Hey fellow Shipmates,

I am so excited! This is going to be the best summer vacation ever thanks to Seymour’s words of inspiration. I never would have imagined that I would become Seymour Simon’s new Youth Environmental Reporter, but here I am. grin One of the luckiest 10 year old kids there has ever been. I get to work with and write for my favorite children’s author, Seymour Simon, while doing what I love the most. Helping to “Save the World!”  Yes, you heard me right…I am going to “Save the World,” well, at least I’ll be doing my part by trying to. grin I want to know that I have made a difference on our planet because this is OUR PLANET and OUR FUTURE. We share this planet with all of the other creatures that live here including the Earth itself, but for some reason humans continue to destroy this beautiful world. 


So this summer I will be setting out into my local community to do environmental research and reporting. That might sound boring, but it’s totally not!  I am going to have such wonderful adventures this summer. Oh, I forgot to mention the coolest part. I have started a group called “KIDS TODAY FOR A BETTER TOMORROW.” This group includes all my friends and a ton of other kids from Southern California. (That is where I am from) We are going to have a blast. Not only will I get to hang out with all my friends this summer, we are actually going to be doing something amazing…we will be out improving our community and saving the planet at the same time. Isn’t that so cool?
--------
**Tasks:**
1 - Reproduce word for word everything in the Youth Environmental Reporter post from "So this summer" down to "that so cool?".
2 - In the Youth Environmental Reporter post, what is the name of the group the writer started?

**Entries supplied:**
--------
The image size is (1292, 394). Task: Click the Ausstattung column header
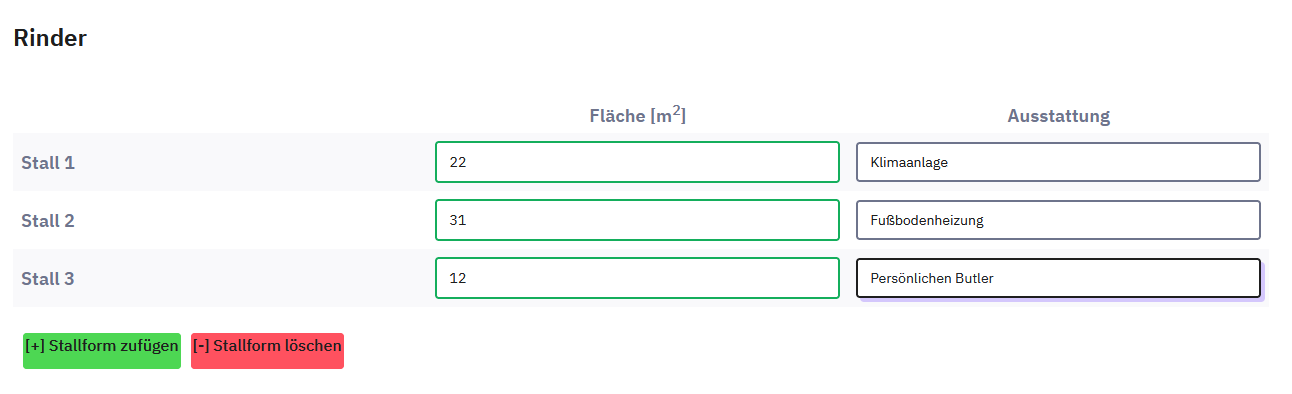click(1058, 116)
--------
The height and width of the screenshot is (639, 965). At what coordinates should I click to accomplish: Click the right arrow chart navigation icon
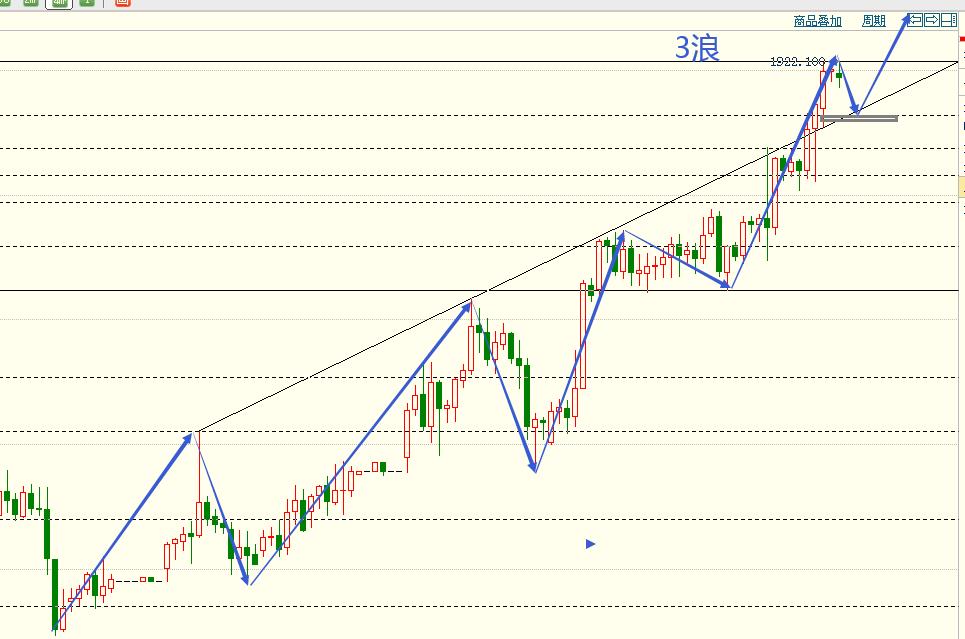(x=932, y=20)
--------
**Answers by task:**
1 -
So this summer I will be setting out into my local community to do environmental research and reporting. That might sound boring, but it’s totally not!  I am going to have such wonderful adventures this summer. Oh, I forgot to mention the coolest part. I have started a group called “KIDS TODAY FOR A BETTER TOMORROW.” This group includes all my friends and a ton of other kids from Southern California. (That is where I am from) We are going to have a blast. Not only will I get to hang out with all my friends this summer, we are actually going to be doing something amazing…we will be out improving our community and saving the planet at the same time. Isn’t that so cool?

2 - KIDS TODAY FOR A BETTER TOMORROW